Constraints on the transmission of images have changed significantly. Ten years ago, a standard telephone line was capable of transmitting only at speeds of around 2.4kbps and is nowadays still restricted to around 56kbps. The introduction of ISDN improved transmission speeds to 128kbps; but with multi-slice spiral CT, the size of the data sets increased to the order of 500-700 slices, with the result that transmission time significantly increased and became an even greater issue.
Broadband ADSL, operating at up to 8Mbps, has had a huge impact in alleviating this problem; however, the benefit is in one direction only. The download to a remote computer has improved; but any upload from a computer to the internet is slower.
The impact of moving data around by mobile technology means that security and patient confidentiality are of paramount importance. Issues are similar whether images and patient data are being transmitted around the UK or overseas. Whilst VPNs offer a degree of security, they are expensive and exclude the ability to send data for a specialist second opinion.
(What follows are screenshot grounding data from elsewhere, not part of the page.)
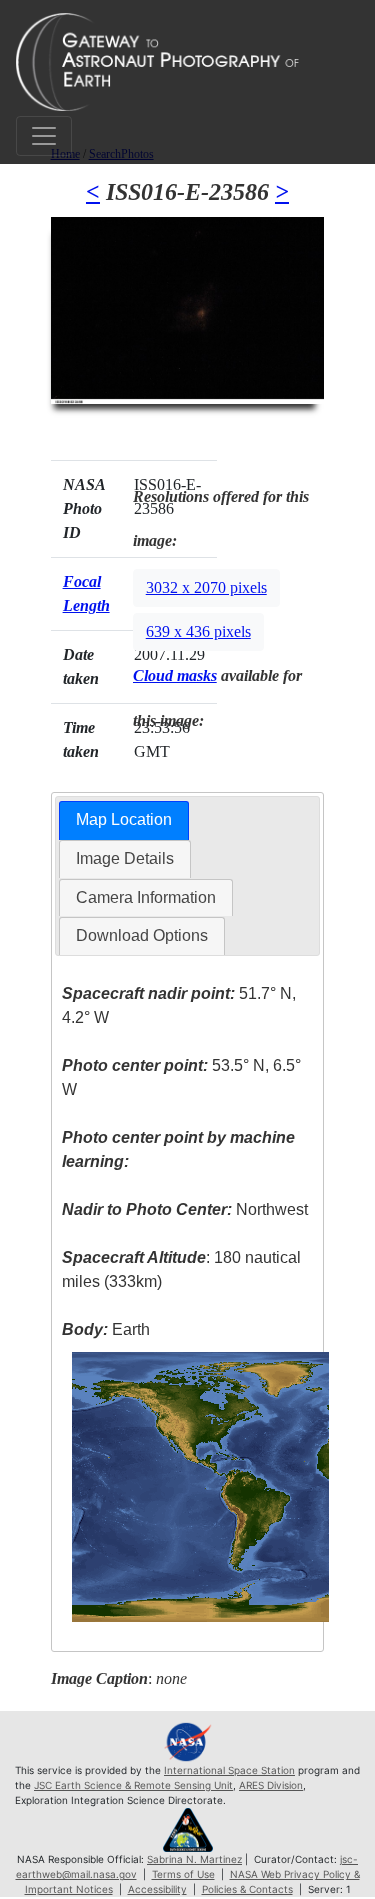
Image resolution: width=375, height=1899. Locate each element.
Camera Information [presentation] (146, 897)
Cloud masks (175, 675)
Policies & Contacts (247, 1889)
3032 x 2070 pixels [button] (206, 587)
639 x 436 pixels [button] (198, 631)
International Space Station (229, 1770)
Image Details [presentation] (125, 858)
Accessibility (157, 1889)
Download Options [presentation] (142, 935)
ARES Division (271, 1785)
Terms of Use (183, 1874)
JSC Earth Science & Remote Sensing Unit (133, 1785)
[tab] (124, 820)
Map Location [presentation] (124, 819)
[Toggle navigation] (44, 136)
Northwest (185, 1209)
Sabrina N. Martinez (194, 1859)
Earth (106, 1329)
Companies are working on the application of resilient encryption technology which enables data files to be sent across intranets and the internet with a high degree of security and in such a way that only the authorised recipient can decrypt the data, even if it is stored in encrypted form on a remote computer.
One of the greatest challenges of going mobile is the quality of the receiving viewing unit. In comparison to a basic computer which can achieve resolution of 1280 x 1024, many mobile devices such as PDAs, have a resolution below 480 x 640. Although it is possible to view images in quadrants with roam and zoom, this is neither ideal nor clinically acceptable. Mobile access can be provided to image data for a user without the need for dedicated mobile equipment; for instance using a PC connected to an intranet or the internet. Also, laptop computer systems while not as portable as PDAs offer screens with better resolution and higher processing power.
Data access over an intranet, the internet or VPN can work in different ways. Firstly, where the remote user downloads images onto their own system. Here the issue of the security of the data on the remote machine becomes important, and issues such as who has access or how long data is retained must be controlled.
Alternatively, remote users can access and view image data which is held on a central server. In such cases, the speed of the connection is important in defining response time for any manipulation carried out by the user on the data. On large data sets these time delays can pose a problem.
To achieve a viable, lightweight device for mobile applications, there is a need to develop lightweight and high power displays and increase processing power, memory size, and battery power. One of the greatest problems is current battery technology. To get an operating time of several hours, batteries are bulky, and even then, need frequent access to mains power for recharging. This is an issue which seriously needs addressing if we are to achieve true mobility in imaging.
As imaging develops, challenges increase. Both data sets and the complexity of data manipulation required has increased. The ability to fuse or compare image studies and rotate images in real time requires significant computing power, which is a problem with compact mobile devices. Whilst these facilities are not required in all cases or applications, they often add significant benefit for patient management.